ARPA-SIMC / arkimet

A set of tools to organize, archive and distribute data files.
Other
15 stars 5 forks source link

Allow local queries without write access to archive #258

Open dcesari opened 3 years ago

dcesari commented 3 years ago

It is sometimes useful, especially in a shared HPC environment, where it is difficult to keep a daemon running, to be able to perform a local query on filesystem without having write permission on the archive directories. It is acceptable to make the assumption that no messages are removed from the archived files, i.e. changes to the archives only add messages to files and indices.

spanezz commented 3 years ago

My question is, if I have no way to synchronize using the file system, how can I avoid that a repack on the dataset, which can potentially rewrite any part of an existing data segment, turns a running query into garbage?

I think answering that question depends on organizational structures and processes. For example, if queries are tied to specific times, one could add a dataset configuration defining query times and maintenance times on a daily schedule basis, like saying that one cannot query between 00:00 and 04:00, and one cannot do repacks between 04:00 and 24:00.

Or there could be the assumption that when a dataset is down for maintenance, it gets unmounted/unexported from the readonly part of the filesystem where the queries happen? Like, taken offline for maintenance?

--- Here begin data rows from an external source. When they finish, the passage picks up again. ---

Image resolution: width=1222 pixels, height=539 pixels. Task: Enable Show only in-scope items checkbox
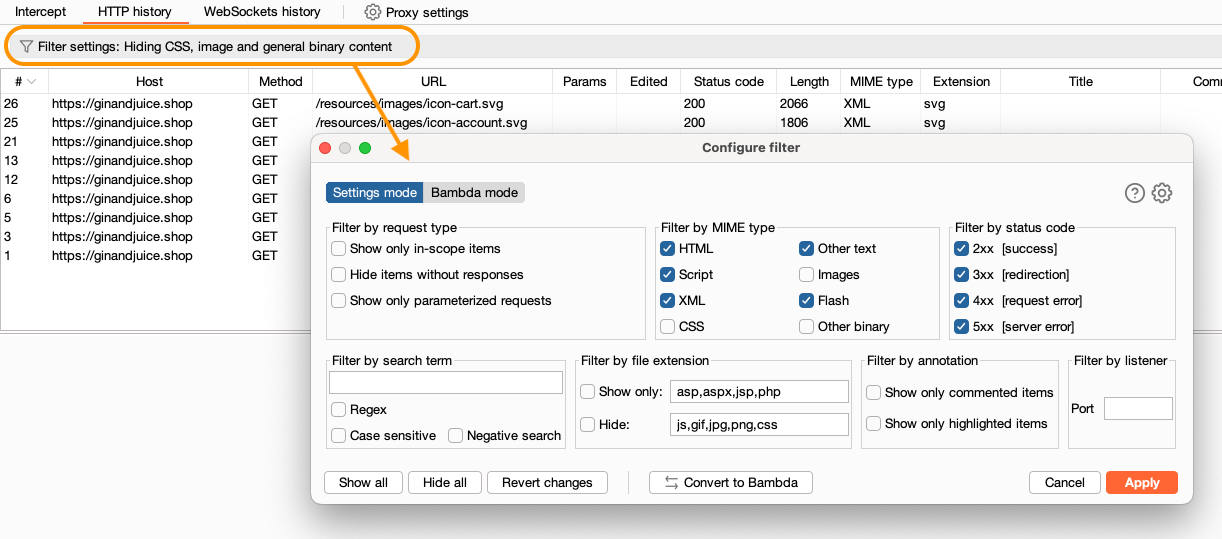340,248
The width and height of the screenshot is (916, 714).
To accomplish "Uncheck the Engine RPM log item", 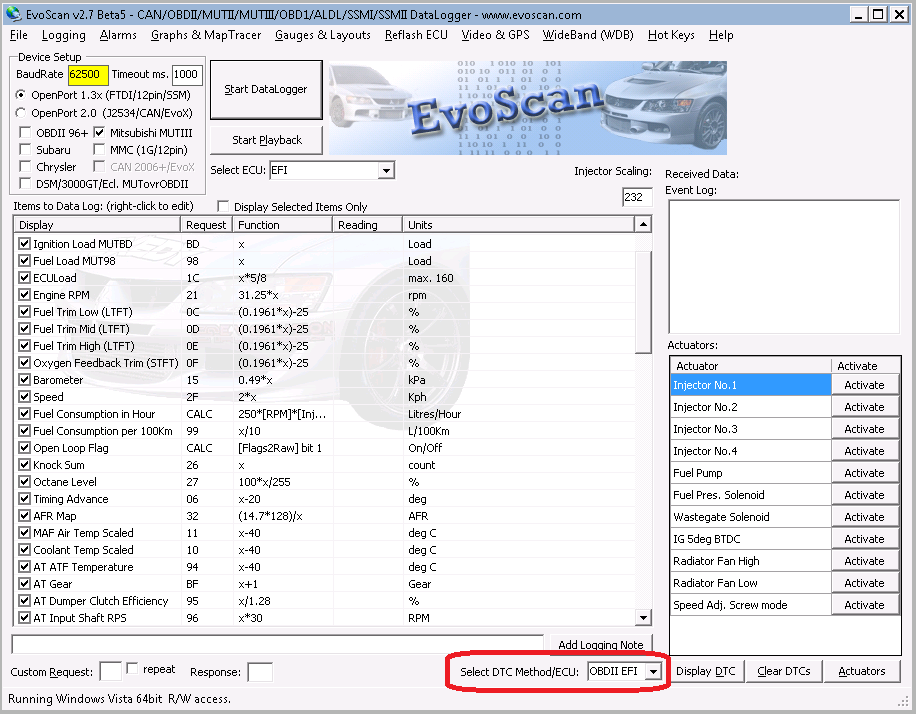I will 25,295.
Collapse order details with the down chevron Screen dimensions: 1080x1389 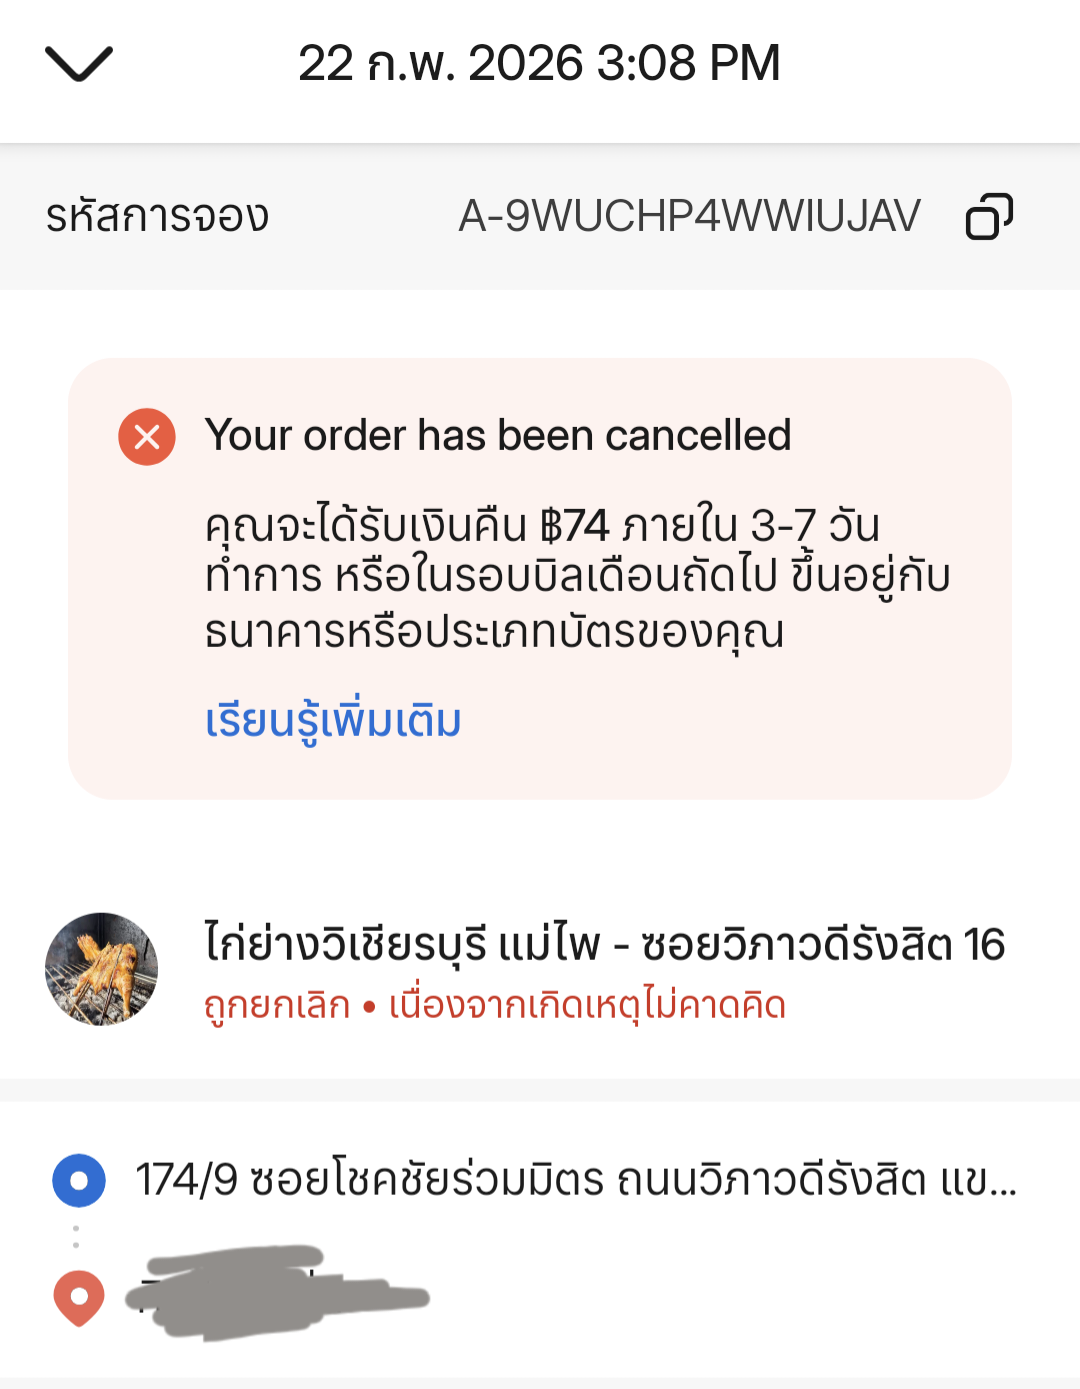[x=79, y=64]
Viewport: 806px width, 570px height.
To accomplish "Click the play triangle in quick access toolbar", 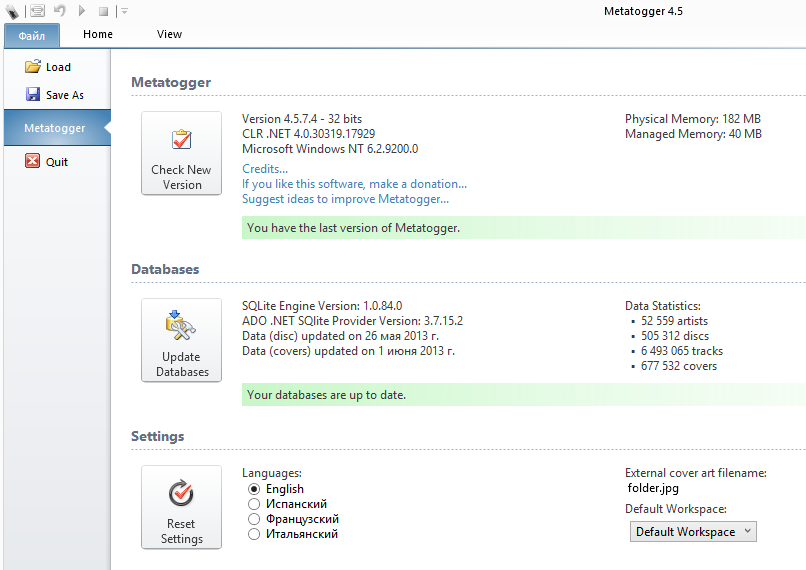I will pos(82,11).
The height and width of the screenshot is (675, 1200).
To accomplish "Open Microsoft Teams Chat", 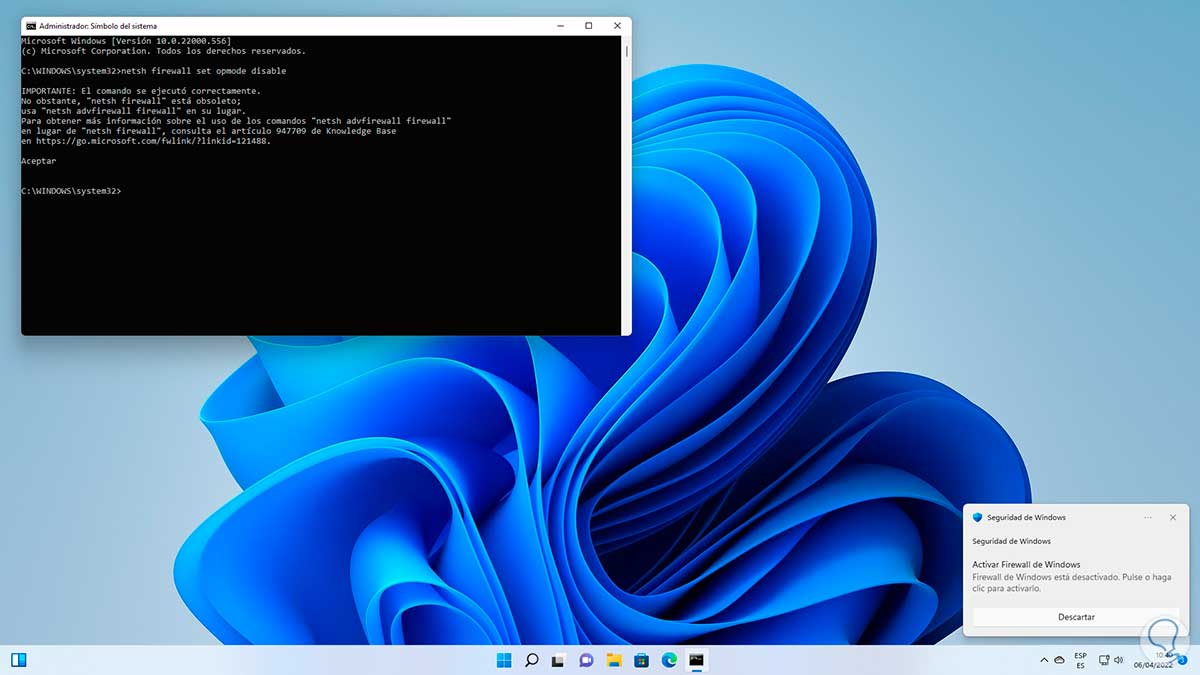I will (x=585, y=660).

It's ok to assume that messages are not removed. How about messages overwriting old ones (like datasets with rewrite=yes), where a rewrite is a deletion+import?

Note also that a repack would reorder data in a dataset without deleting anything. For example, if data is imported not in strictly reftime order, a repack reorders it so that a query, which returns data sorted by reftime, can read the segment as much as possible sequentially rather than jumping back and forth. I don't know how significant is the impact of that optimization, and I guess it would depend on what kind of data are in a dataset. I'd expect it to be worse for BUFR and VM2, and not so bad for big GRIBs and HDF5 files. It's ok not to do that if the performance change is understood not to be a big deal.

I feel like there are many options and none universally good, and I'd like to identify some scenarios in detail in order to identify specific sets of tradeoffs

dcesari commented 9 months ago

Actually a low-profile implementation that performs the query on a best-effort basis (possibly returning an error code if there is the chance to assess that some of the relevant metadata have changed in the middle) would be enough.

Of course this behavior shoud be enabled by an option acting as a disclaimer for the users that they can receive rubbish.

If there is a chance to implement such a behavior without a big effort we could go on, otherwise just close as WONTDO.